Tony Abbott
Abbott said he would bring forward to Monday a meeting of his ruling party to consider a challenge to his leadership. Getty Images

SYDNEY (Reuters) - Australian Prime Minister Tony Abbott, fighting for his political life, said he would bring forward to Monday a meeting of his ruling party to consider a challenge to his leadership in an effort to halt a destabilizing internal revolt.

A member of Abbott's conservative Liberal Party called on Friday for a secret ballot to decide whether to declare the leadership and deputy leadership positions vacant, to be held at a scheduled meeting on Tuesday.

However, Abbott said the meeting would be brought forward by a day.

"It is important to end the uncertainty at the very beginning of the parliamentary sitting week," Abbott said in a brief statement on Sunday.

Abbott has faced a torrent of criticism in recent weeks over policy decisions ranging from his handling of the economy to awarding an Australian knighthood to Queen Elizabeth's husband, Prince Philip.

No member of the government has so far indicated a direct challenge to Abbott, although most attention has focused on Communications Minister Malcolm Turnbull, a former party leader toppled by Abbott.

Turnbull, a millionaire lawyer and former investment banker, has not yet said he will challenge Abbott directly but on Sunday he gave the strongest indication yet he would run.

"If for whatever reason, the leadership of a political party is vacant, then any member of the party can stand ... without any disloyalty to the person whose leadership has been declared vacant," Turnbull told reporters outside a function in Sydney.

Abbott has admitted mistakes as pressure intensified on his leadership in recent weeks, and vowed to be more "collegial" and "consultative" in his approach after several of his so-called captain’s calls backfired on his administration.

Political analysts said Abbott’s move to bring forward the vote on his leadership would give any challenger less time to accumulate support from colleagues, who will return to the nation’s capital, Canberra, for parliament on Monday.

"My reading of this is that there is very strong support behind the prime minister (and) that it has strengthened," said Nick Cater, a conservative columnist and commentator.

However, the move appeared to backfire with at least some of Abbott's colleagues.
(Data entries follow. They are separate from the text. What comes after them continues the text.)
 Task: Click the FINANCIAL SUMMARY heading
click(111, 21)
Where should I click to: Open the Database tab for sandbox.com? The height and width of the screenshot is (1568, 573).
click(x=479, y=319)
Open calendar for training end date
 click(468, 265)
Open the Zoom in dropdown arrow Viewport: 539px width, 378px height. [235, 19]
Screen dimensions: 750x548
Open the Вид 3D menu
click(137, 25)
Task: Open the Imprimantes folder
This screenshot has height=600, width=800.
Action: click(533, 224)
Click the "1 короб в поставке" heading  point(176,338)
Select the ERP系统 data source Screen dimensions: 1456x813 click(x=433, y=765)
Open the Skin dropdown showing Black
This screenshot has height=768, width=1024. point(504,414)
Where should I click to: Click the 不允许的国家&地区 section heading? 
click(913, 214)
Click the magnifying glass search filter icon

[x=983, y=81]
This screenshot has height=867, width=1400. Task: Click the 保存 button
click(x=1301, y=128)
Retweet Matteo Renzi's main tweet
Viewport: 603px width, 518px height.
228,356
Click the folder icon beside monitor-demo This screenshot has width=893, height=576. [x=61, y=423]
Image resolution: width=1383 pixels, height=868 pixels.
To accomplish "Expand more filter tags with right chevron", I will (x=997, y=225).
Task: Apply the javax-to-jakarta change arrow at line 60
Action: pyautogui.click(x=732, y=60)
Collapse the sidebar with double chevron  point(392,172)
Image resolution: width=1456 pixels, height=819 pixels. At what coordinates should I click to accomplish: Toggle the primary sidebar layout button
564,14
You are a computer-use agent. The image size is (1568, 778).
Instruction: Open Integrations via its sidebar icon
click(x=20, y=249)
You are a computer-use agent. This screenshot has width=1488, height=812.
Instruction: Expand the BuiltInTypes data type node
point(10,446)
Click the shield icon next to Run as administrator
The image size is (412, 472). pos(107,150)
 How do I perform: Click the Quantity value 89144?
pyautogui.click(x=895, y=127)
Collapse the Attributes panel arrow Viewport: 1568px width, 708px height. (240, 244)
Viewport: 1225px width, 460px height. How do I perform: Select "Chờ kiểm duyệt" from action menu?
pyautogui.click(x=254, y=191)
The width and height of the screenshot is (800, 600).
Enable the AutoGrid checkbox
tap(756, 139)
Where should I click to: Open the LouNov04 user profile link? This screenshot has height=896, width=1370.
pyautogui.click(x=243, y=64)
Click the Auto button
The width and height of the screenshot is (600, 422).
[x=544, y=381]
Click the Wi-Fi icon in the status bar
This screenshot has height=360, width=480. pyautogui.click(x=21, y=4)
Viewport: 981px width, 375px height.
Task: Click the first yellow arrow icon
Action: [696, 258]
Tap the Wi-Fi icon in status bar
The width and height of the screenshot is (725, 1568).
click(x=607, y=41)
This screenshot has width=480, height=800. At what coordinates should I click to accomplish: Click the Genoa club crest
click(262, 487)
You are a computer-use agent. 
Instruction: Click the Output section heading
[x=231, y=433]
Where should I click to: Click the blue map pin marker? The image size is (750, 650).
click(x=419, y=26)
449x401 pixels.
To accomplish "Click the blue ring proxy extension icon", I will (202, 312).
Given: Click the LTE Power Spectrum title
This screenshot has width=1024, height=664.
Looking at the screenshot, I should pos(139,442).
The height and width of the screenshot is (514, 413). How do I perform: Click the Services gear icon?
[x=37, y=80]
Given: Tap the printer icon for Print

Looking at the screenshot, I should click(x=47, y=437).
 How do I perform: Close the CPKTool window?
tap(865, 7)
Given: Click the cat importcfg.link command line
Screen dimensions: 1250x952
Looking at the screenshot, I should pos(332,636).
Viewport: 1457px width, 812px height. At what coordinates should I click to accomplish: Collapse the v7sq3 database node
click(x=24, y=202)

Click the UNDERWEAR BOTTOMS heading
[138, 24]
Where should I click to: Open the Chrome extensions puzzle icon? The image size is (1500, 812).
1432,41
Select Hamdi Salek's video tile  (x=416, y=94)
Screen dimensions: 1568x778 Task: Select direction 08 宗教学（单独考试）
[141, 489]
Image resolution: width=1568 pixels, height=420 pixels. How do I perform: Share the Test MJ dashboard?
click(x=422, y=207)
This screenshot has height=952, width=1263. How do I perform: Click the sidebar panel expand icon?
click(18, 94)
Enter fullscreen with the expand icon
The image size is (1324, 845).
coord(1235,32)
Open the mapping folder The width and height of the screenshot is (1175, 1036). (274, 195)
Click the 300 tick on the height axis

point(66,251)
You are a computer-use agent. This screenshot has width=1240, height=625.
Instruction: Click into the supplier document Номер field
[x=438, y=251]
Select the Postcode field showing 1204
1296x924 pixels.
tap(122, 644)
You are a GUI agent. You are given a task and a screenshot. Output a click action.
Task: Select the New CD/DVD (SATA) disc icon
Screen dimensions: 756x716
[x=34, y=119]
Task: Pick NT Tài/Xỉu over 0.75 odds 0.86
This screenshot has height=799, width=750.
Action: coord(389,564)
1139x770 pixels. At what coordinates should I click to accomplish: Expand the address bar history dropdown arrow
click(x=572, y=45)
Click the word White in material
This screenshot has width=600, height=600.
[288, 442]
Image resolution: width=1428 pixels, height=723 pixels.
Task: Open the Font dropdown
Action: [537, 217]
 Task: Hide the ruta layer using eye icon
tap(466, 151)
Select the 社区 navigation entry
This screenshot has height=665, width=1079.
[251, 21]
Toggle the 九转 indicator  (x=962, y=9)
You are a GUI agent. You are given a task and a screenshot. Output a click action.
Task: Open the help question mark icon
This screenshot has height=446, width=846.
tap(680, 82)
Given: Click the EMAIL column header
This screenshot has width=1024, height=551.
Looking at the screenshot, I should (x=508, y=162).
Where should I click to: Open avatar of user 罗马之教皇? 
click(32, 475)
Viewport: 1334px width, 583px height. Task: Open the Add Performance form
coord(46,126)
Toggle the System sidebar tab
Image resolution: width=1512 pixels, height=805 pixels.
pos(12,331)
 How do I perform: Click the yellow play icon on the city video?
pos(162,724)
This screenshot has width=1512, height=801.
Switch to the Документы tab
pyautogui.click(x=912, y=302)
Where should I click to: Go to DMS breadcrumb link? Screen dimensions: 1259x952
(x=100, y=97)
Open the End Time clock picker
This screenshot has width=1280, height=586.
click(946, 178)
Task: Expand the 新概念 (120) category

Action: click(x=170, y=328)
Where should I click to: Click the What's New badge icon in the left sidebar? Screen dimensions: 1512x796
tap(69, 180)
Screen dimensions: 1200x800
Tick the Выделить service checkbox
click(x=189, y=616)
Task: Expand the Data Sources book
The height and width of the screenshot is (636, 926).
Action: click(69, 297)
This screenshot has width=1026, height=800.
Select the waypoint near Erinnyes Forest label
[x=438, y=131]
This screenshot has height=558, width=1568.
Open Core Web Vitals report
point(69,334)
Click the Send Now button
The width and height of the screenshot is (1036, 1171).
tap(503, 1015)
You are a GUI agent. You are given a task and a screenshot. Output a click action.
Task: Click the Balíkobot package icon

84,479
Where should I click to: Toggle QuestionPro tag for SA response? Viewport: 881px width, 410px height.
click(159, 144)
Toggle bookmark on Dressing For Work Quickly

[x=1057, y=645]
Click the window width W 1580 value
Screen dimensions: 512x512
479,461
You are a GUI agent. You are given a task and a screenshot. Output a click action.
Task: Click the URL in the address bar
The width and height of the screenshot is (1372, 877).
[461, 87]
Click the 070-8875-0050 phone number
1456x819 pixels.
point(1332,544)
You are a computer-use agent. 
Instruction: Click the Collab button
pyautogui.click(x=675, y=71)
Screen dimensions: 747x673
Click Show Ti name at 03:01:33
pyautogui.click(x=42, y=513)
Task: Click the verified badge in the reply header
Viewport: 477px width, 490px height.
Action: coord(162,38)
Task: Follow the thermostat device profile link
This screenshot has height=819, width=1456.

Influential lawmaker Arthur Sinodinos - chief of staff for Abbott's mentor, long-serving former prime minister John Howard - and former minister Teresa Gambaro were both scathing in their criticism of the decision.

If Abbott is ousted, Australia is faced with having its sixth prime minister in eight years.

Foreign Minister Julie Bishop, deputy leader of Abbott's party, has also been touted as either a potential successor to Abbott or party deputy under Turnbull.

Bishop, seen as one of the best-performing ministers in Abbott's Cabinet, has said she will vote against the motion but has not ruled out standing if the positions are declared vacant.

She was met by Turnbull at the function in Sydney, a party fund-raising event.

Opinion polls have consistently shown voters prefer Turnbull to lead the party but his views on a carbon trading scheme, marriage equality and support for an Australian republic have made him unpopular with the right wing of his party.

Removing Abbott would need support from more than 51 of the 102 members of the federal Liberal Party at the party-room vote.